Designing the Agent Loop for Production SRE
Observe → think → act is the textbook loop. Production needs five more nodes. The loop shape that handles real incidents without burning compute or making things worse.
The textbook loop is incomplete for SRE
Observe → think → act is the canonical agent loop. It is fine for chatbots. It is dangerous for SRE. Production needs three more nodes: verify (did the action have the intended effect), bound (have I exceeded my budget or scope), and escalate (do I need a human).
Without verify, the agent acts blindly. The action might fail silently, succeed but miss the goal, or succeed and create a new problem. Verify is the cheapest insurance the loop can buy.
Without bound, the agent can spin. Without escalate, the agent fails alone. Both are required to make the loop production-grade rather than demo-grade.
Verify is more than a status check
After every action, the loop should check three things: did the action complete (status code or equivalent), did the metric the agent was trying to move actually move, did any other metric move that should not have moved.
The third check is the one most teams skip. It is the one that catches the side effect: the agent fixed the latency by killing the slow query, but accidentally also broke the dashboard that was reading the same connection pool. Side-effect detection is what verify is for.
Make verify cheap. A 5-second wait plus three metric reads is the right shape. Anything heavier and the agent feels slow; anything lighter and verify becomes ceremonial.
Bounds keep stuck agents from spinning
Three bounds matter: action count (how many actions can the agent take in this run), token budget (how much can it spend on LLM calls), and wall-clock (how long can it run). Hit any one and the agent stops.
Set bounds tight at first. The first time a bound trips on a real run, you learn something about the workload. If bounds trip on legitimate runs, raise them. If they only trip on stuck runs, hold them tight.
Surface bound trips in observability. A run that hit its action cap is a run you should review. Fifty runs per week hitting the cap is a signal the agent is consistently underestimating scope.
Escalation is a first-class loop node
The loop should always have an exit to human. Stuck for too long: escalate. Confidence below threshold: escalate. Action would be irreversible without prior approval: escalate. Each is a node, not a special case.

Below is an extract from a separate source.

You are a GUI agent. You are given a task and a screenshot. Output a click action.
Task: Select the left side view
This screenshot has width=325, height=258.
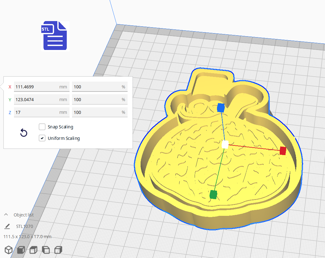tap(46, 250)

Escalation is not failure; it is the agent doing its job. The metric to track is: of escalations, how many should have been handled by the agent (false escalations) and how many were correctly identified (true escalations). The first number should trend down as you improve the agent.
Escalation should include context: what the agent tried, what it observed, what its hypothesis is, where it is stuck. The human picks up where the agent left off, not from scratch. That handoff context is half the value of having an agent at all.
What the full loop looks like in code
while not done and not bound_exceeded(): observe → think → maybe_escalate → bound_check → act → verify → maybe_escalate → bound_check → repeat. Eight nodes, not three. The extra five are what separate production from demo.
Each node is a small function with explicit inputs and outputs. Each can be tested independently. Each can be replaced without touching the others. This shape is more code, but the code is simpler than the alternative.
Most teams who try a 3-node loop end up adding the other 5 within a month. Saving the round trip is the right move. Build the 8-node loop on day one.
What to do this week
Map your current agent loop. Count the nodes. If it is fewer than 8, identify which of verify / bound / escalate are missing. Add the smallest version of each. Re-run the eval suite; cost should be similar, the action-count distribution should tighten, and your worst-case run should be dramatically less bad.